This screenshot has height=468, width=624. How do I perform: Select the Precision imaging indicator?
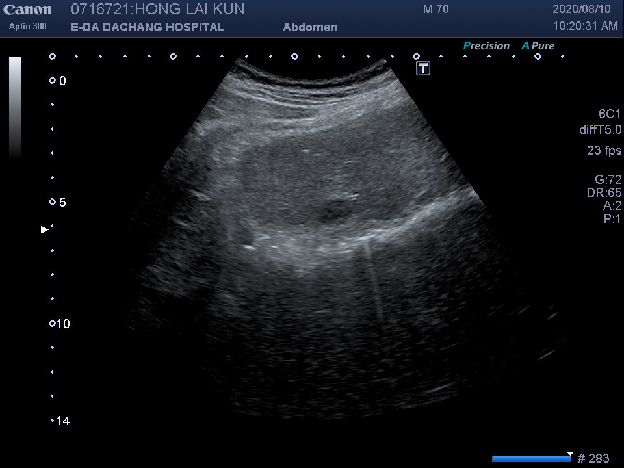(486, 46)

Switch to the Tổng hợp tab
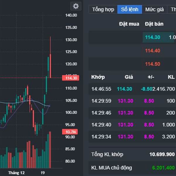coord(103,9)
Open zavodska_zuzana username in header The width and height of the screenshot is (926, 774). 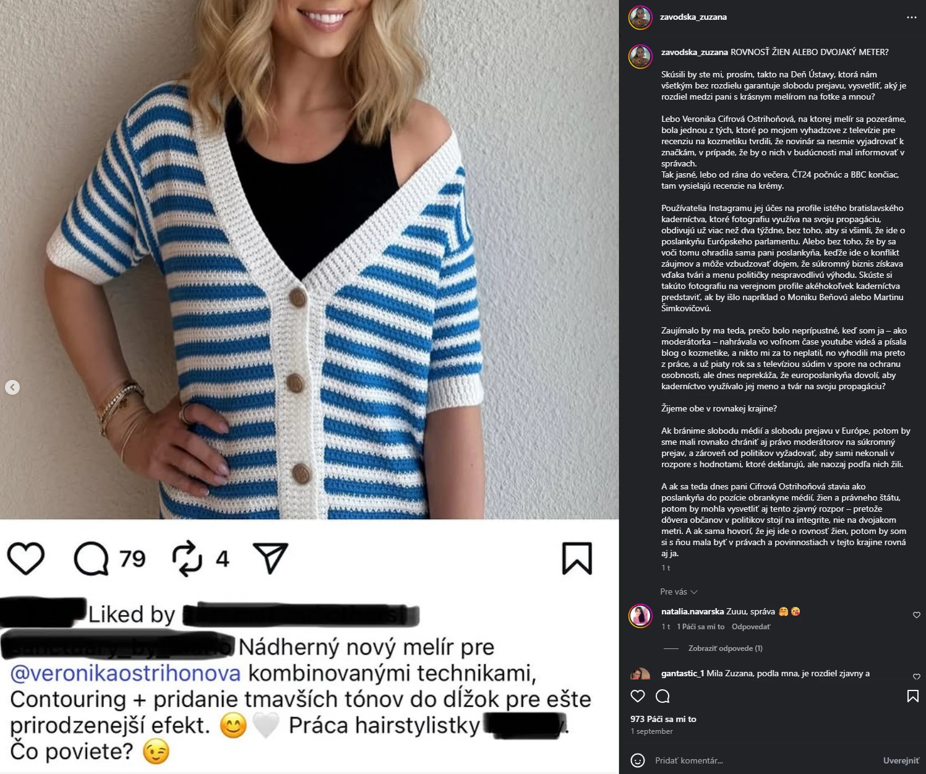[693, 17]
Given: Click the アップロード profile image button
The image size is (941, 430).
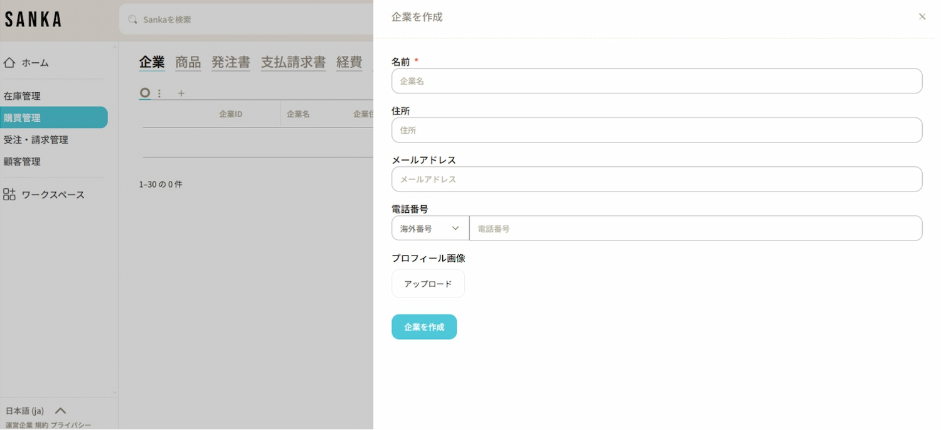Looking at the screenshot, I should (428, 284).
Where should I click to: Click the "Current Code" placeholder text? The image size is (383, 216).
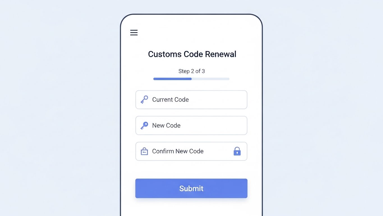coord(170,100)
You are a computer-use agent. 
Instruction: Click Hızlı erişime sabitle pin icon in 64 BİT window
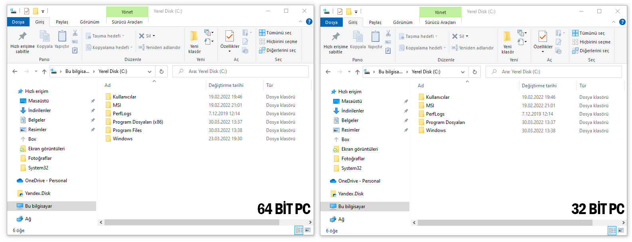[x=23, y=36]
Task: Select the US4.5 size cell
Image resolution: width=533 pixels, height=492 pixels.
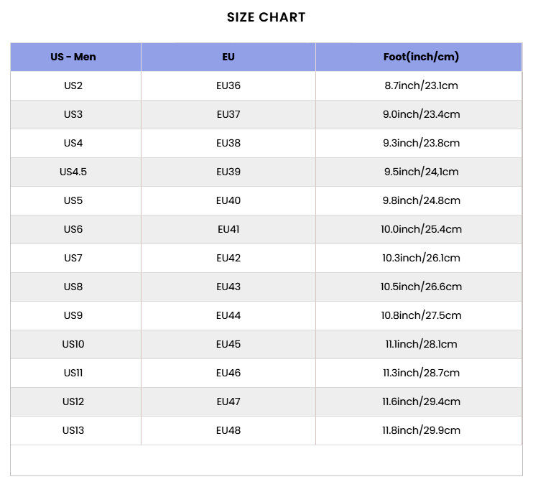Action: pos(73,172)
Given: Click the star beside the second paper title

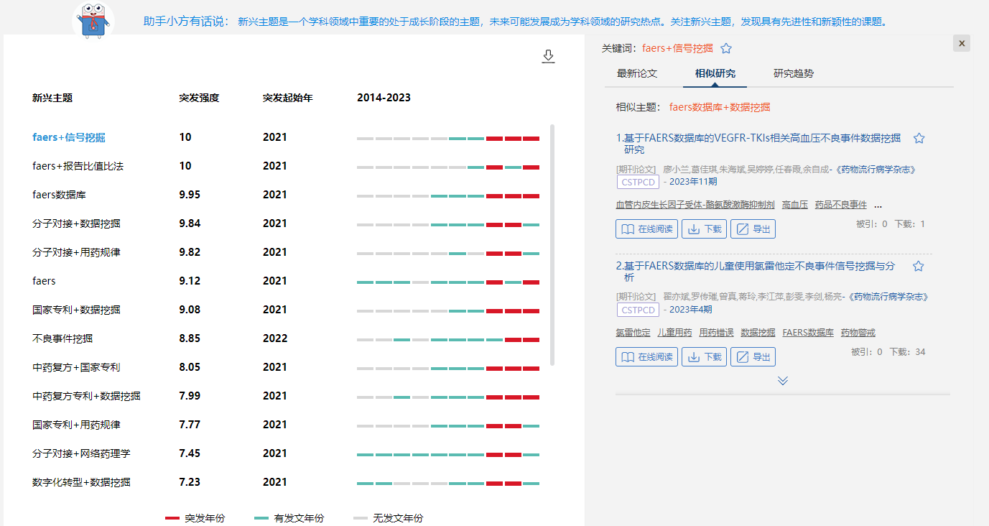Looking at the screenshot, I should (x=918, y=265).
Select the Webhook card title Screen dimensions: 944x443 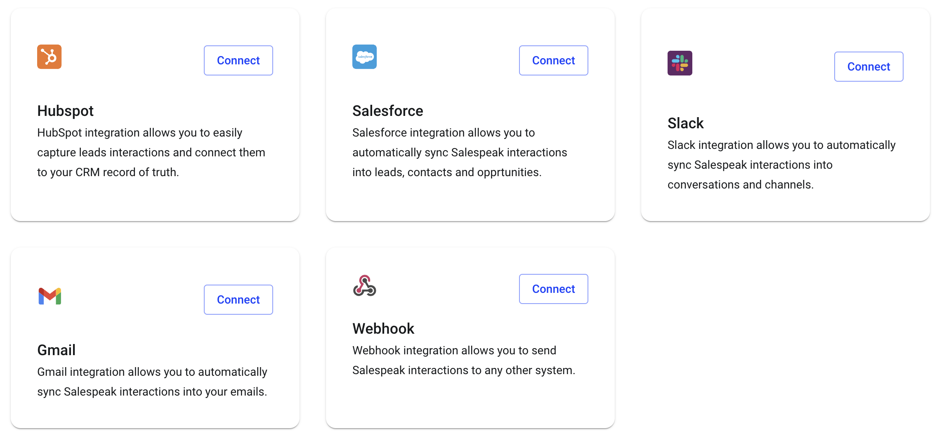383,329
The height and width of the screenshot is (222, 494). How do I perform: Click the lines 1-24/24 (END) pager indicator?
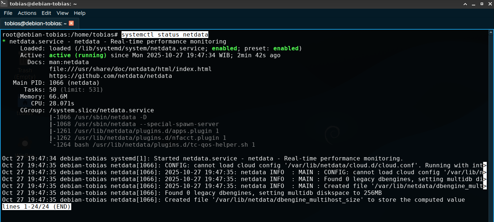click(37, 207)
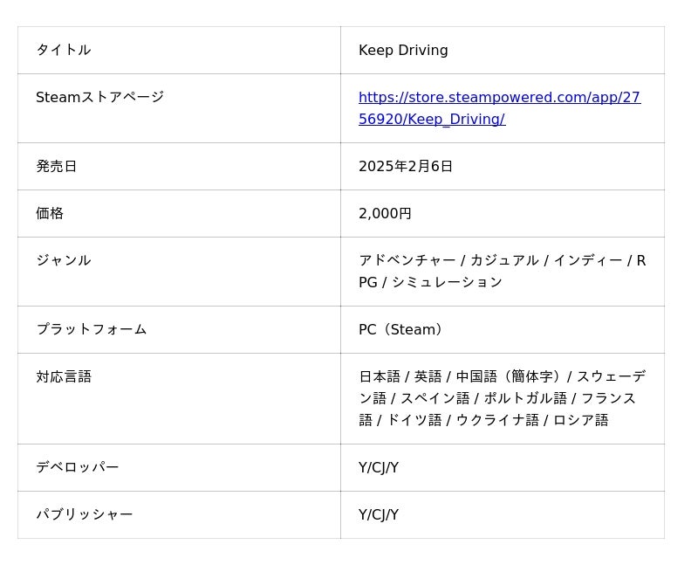Select the PC（Steam）platform value

(x=404, y=330)
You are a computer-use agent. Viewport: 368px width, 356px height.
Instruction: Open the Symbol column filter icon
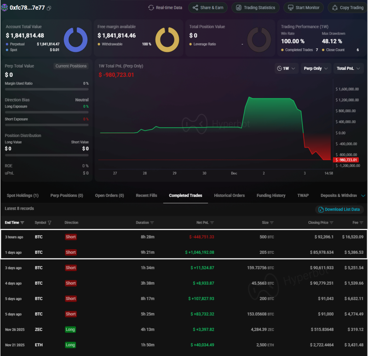(50, 223)
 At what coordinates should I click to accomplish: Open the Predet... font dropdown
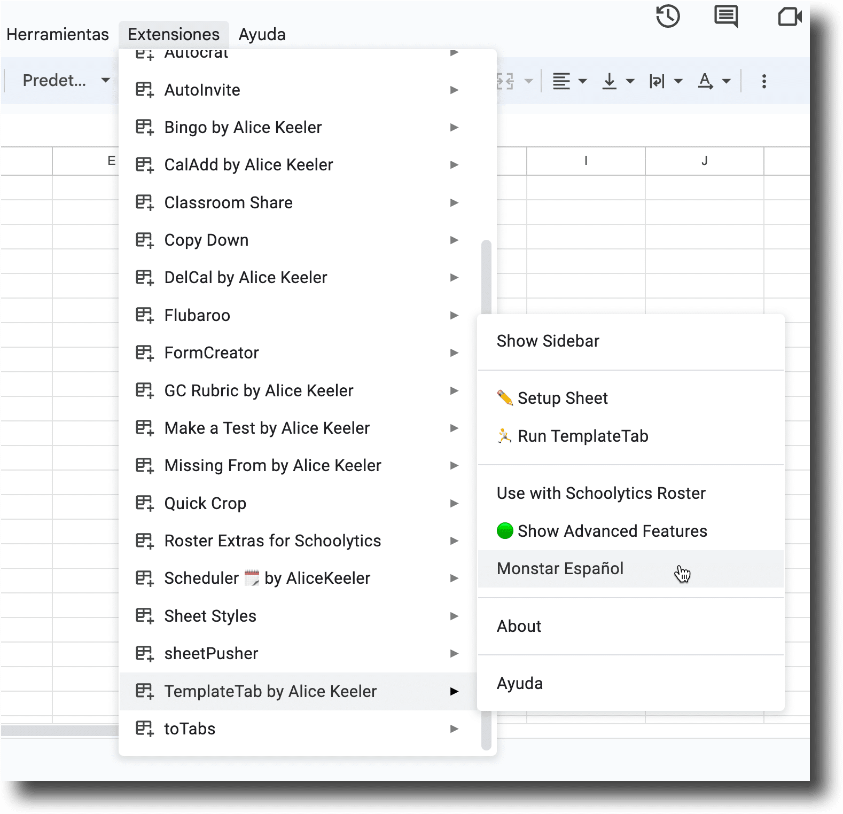(66, 81)
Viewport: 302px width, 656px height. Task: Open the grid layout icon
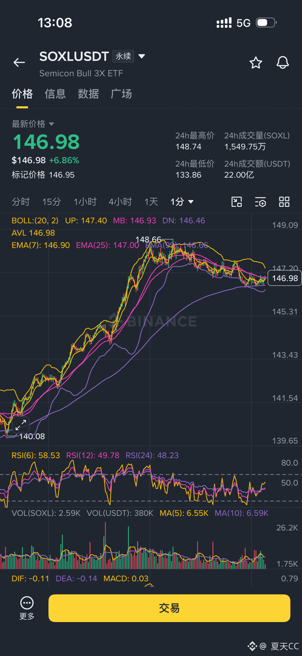coord(284,202)
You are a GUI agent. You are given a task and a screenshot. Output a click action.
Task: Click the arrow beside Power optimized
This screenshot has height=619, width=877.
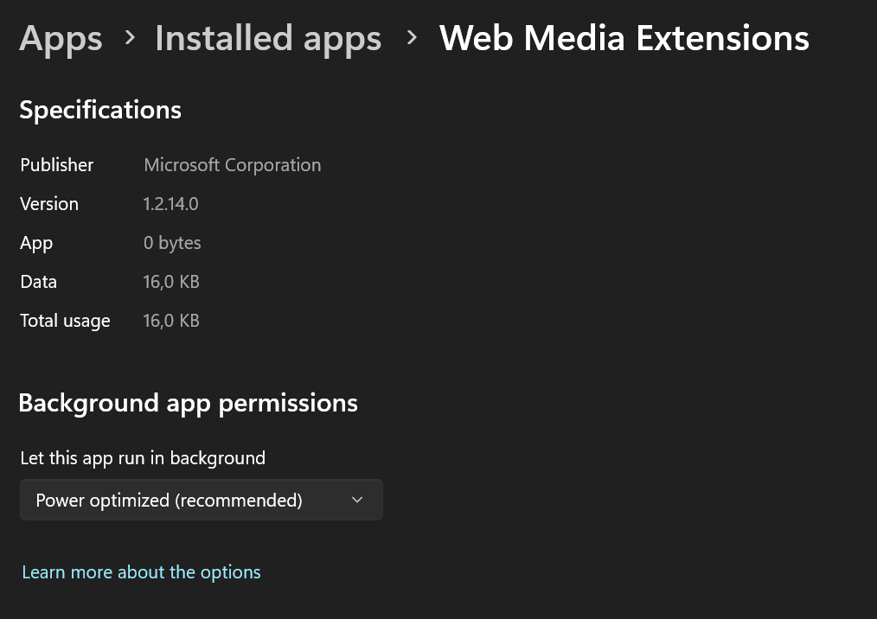pyautogui.click(x=357, y=500)
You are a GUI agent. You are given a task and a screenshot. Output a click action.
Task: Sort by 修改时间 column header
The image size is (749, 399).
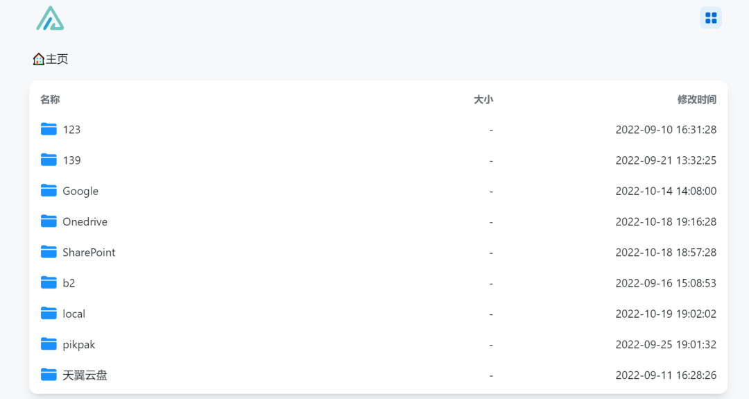697,99
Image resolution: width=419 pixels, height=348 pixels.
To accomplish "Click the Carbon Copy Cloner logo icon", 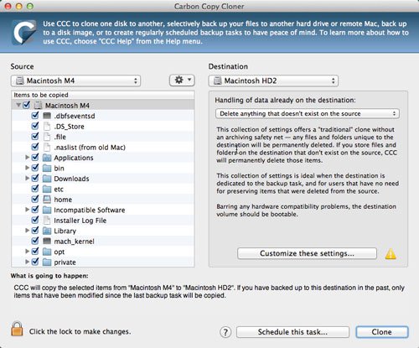I will [24, 33].
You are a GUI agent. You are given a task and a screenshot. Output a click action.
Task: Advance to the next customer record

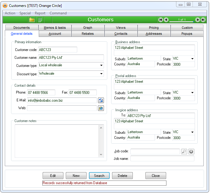(x=197, y=20)
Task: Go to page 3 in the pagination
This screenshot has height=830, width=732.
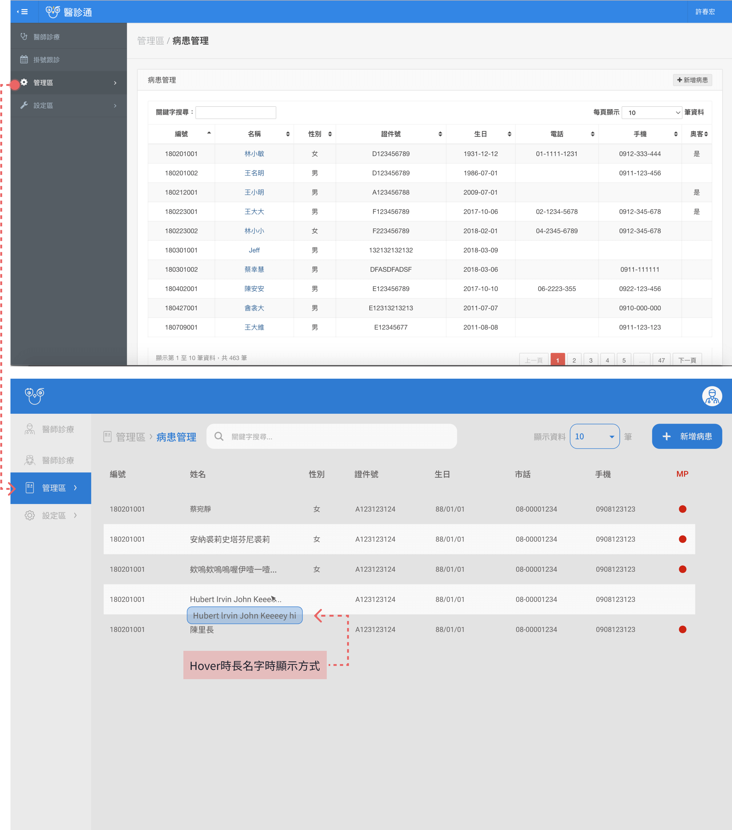Action: click(590, 360)
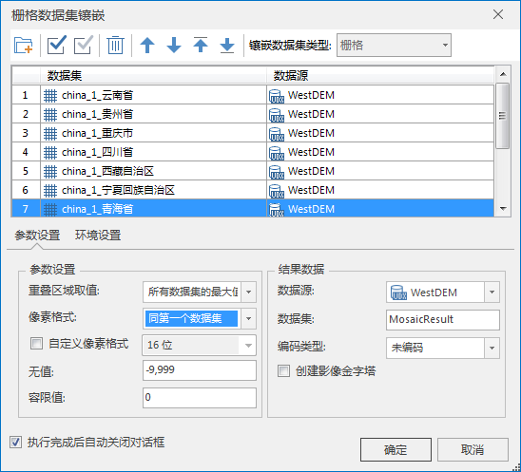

------------------------------------

- [Task instructions]: All lines from the one containing "Task: Advance to the next customer record" to the last line of the records above, and no others, should be returned unchanged, without pictures.

- [Your solution]:
Task: Advance to the next customer record

(x=197, y=20)
Task: Go to page 3 in the pagination
This screenshot has height=830, width=732.
Action: click(590, 360)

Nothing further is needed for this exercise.